# What you should do:
A faithful copy of the entries is needed, one that leaves out the pictures.

:::

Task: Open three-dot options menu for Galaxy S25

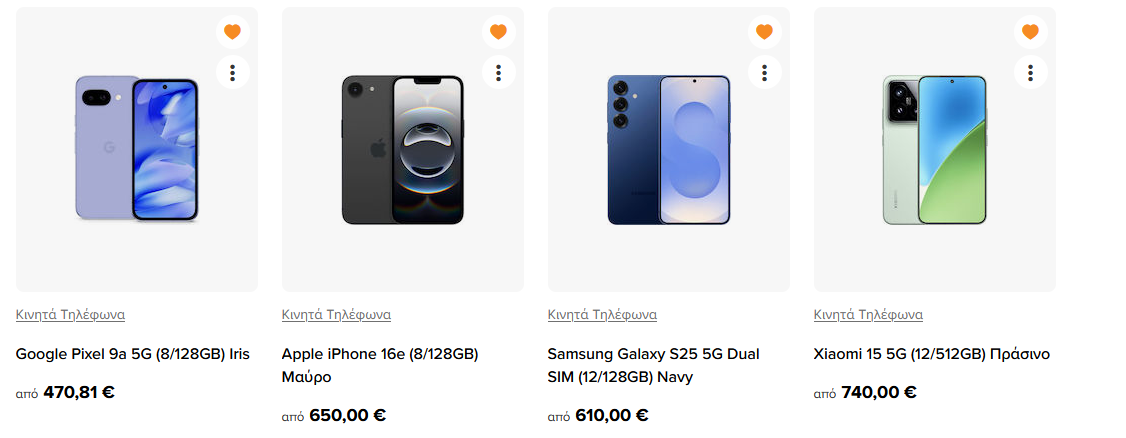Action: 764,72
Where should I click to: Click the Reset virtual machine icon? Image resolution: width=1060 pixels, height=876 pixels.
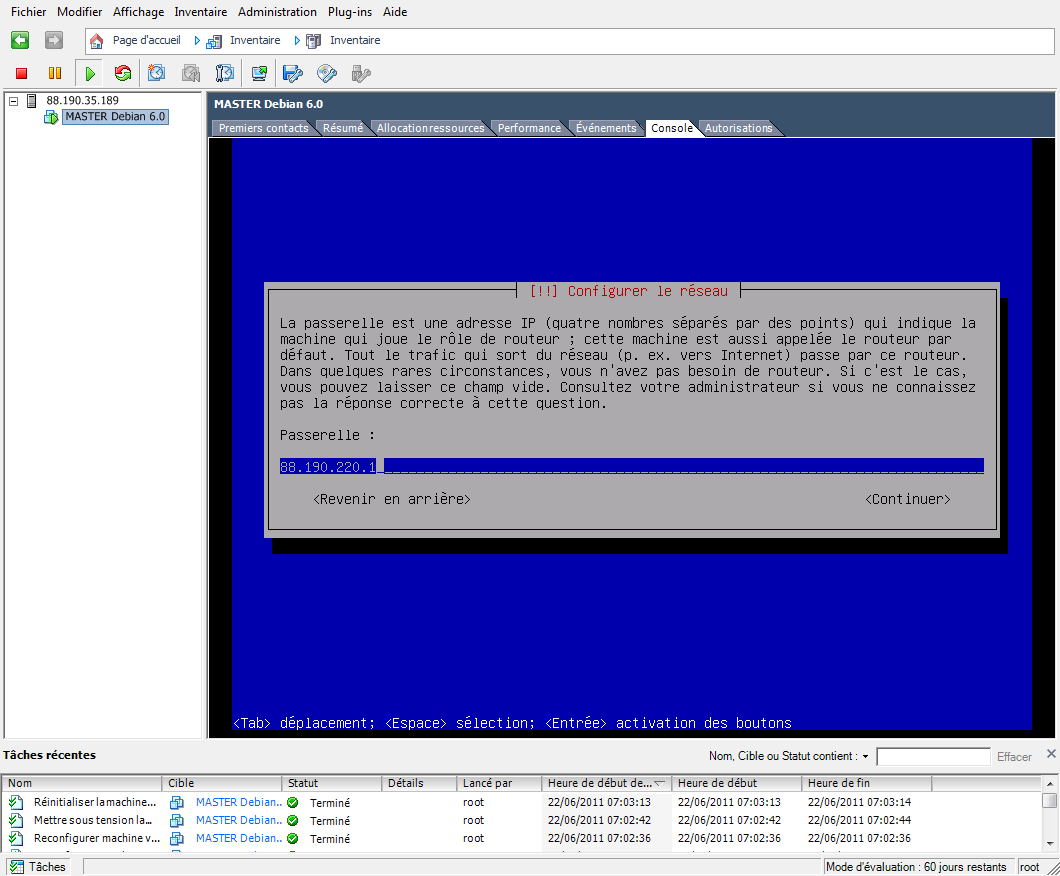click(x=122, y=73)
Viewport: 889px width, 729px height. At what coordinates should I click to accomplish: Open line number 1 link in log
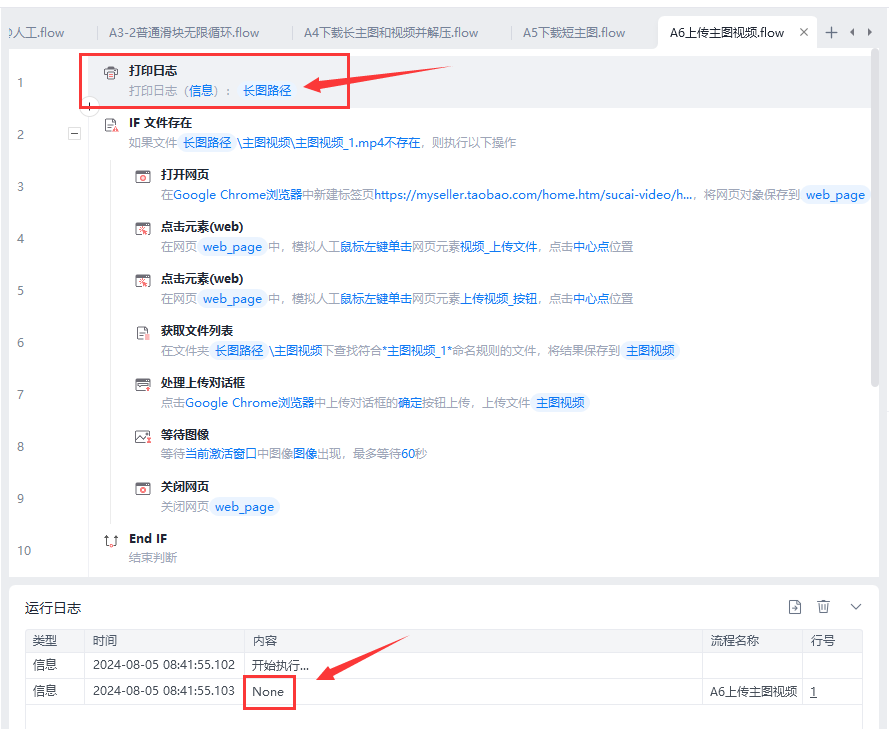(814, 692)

:::

# Task answer:
Task: Open three-dot options menu for Galaxy S25

Action: 764,72
Where should I click to: Click the Reset virtual machine icon? Image resolution: width=1060 pixels, height=876 pixels.
click(x=122, y=73)
Viewport: 889px width, 729px height. At what coordinates should I click to accomplish: Open line number 1 link in log
(814, 692)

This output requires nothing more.